The Office of Planning and Sustainable Development warned that climate change mitigation will require a statewide approach involving at least 10 state agencies.

Support also came from the Hawaii State Association of Counties, Maui County Council, Life of the Land and Ulupono Initiative.

Maui Council Chairwoman Alice Lee wrote in support of SB 2054 that “ground transportation contributes significantly to Hawaii’s share of greenhouse gas emissions. The fee to be established by this measure would incentivize more sustainable forms of transportation and mitigate the effects of climate change. … This measure is a form of tourism management that can help to ensure quality of life for residents, the health of the environment, and the continued value of the visitor experience.”

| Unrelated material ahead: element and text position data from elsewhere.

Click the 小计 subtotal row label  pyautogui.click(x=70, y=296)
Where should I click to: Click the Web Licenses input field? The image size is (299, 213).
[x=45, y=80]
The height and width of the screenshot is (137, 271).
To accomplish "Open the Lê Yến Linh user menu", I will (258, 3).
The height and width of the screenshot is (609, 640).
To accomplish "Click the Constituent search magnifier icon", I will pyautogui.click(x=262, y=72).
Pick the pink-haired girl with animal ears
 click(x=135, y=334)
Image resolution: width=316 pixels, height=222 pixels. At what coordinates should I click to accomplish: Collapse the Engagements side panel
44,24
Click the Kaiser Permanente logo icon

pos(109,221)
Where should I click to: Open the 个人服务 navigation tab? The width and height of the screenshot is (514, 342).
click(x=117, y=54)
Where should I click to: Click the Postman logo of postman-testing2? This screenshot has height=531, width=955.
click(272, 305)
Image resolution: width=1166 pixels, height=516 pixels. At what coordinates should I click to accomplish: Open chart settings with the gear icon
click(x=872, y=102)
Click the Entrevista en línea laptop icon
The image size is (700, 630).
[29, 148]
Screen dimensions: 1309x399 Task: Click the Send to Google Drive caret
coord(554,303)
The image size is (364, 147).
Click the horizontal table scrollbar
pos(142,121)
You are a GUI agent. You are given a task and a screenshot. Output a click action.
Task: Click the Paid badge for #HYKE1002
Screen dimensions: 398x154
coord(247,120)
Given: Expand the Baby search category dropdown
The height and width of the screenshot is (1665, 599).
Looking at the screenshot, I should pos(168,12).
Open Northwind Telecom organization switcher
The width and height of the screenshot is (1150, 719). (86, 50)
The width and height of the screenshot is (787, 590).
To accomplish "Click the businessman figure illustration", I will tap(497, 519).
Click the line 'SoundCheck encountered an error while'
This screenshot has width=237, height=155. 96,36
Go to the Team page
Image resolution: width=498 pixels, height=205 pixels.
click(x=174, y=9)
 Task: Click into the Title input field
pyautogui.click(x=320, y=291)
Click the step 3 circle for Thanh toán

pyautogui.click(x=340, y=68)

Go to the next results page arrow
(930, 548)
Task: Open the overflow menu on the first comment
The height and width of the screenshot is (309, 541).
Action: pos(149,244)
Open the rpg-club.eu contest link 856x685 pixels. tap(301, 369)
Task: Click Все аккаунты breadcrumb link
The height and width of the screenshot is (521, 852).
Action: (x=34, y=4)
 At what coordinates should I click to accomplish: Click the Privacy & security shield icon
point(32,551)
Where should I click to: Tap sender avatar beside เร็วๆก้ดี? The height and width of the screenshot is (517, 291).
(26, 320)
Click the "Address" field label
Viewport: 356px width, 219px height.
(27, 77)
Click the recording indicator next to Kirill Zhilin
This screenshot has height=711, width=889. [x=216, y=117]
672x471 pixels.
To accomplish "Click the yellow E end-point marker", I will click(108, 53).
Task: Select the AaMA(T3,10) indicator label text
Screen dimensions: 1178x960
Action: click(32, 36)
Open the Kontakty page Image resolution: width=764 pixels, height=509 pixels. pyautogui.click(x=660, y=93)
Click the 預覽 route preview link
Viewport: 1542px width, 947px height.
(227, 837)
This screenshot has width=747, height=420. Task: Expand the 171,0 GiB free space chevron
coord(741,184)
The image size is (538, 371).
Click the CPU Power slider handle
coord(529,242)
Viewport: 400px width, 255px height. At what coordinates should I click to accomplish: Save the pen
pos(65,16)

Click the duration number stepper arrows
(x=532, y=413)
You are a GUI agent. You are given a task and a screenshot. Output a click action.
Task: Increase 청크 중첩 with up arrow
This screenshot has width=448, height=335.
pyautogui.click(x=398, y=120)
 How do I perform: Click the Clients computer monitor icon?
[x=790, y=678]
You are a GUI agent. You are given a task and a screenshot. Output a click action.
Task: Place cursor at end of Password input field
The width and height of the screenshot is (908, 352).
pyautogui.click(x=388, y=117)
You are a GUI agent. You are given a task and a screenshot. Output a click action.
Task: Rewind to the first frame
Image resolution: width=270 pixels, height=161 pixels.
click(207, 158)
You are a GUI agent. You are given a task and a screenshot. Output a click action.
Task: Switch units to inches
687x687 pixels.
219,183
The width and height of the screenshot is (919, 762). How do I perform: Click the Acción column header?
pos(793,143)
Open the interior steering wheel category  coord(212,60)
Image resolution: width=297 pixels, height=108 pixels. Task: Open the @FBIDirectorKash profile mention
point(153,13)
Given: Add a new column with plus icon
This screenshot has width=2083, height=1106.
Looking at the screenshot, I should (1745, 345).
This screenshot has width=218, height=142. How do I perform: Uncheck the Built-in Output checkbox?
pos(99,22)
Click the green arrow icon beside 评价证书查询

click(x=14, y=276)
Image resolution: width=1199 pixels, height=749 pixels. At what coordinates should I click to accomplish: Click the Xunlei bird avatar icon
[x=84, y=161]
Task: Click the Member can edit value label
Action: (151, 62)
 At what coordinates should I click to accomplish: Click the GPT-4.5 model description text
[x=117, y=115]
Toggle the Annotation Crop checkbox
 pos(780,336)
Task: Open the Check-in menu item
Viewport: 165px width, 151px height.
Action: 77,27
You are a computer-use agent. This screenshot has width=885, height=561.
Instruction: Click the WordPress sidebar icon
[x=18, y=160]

The UH study of U.S. tourists found that all answered that “sustainability is important,” according to study co-author Jerry Agrusa, a professor in the School of Travel Industry Management.

“There has also been a clear shift in what tourists want from a destination. The tourists want to be engaged now in the destination,” he said in a news release. “They do not want to just take any longer, but they want to give back as well.”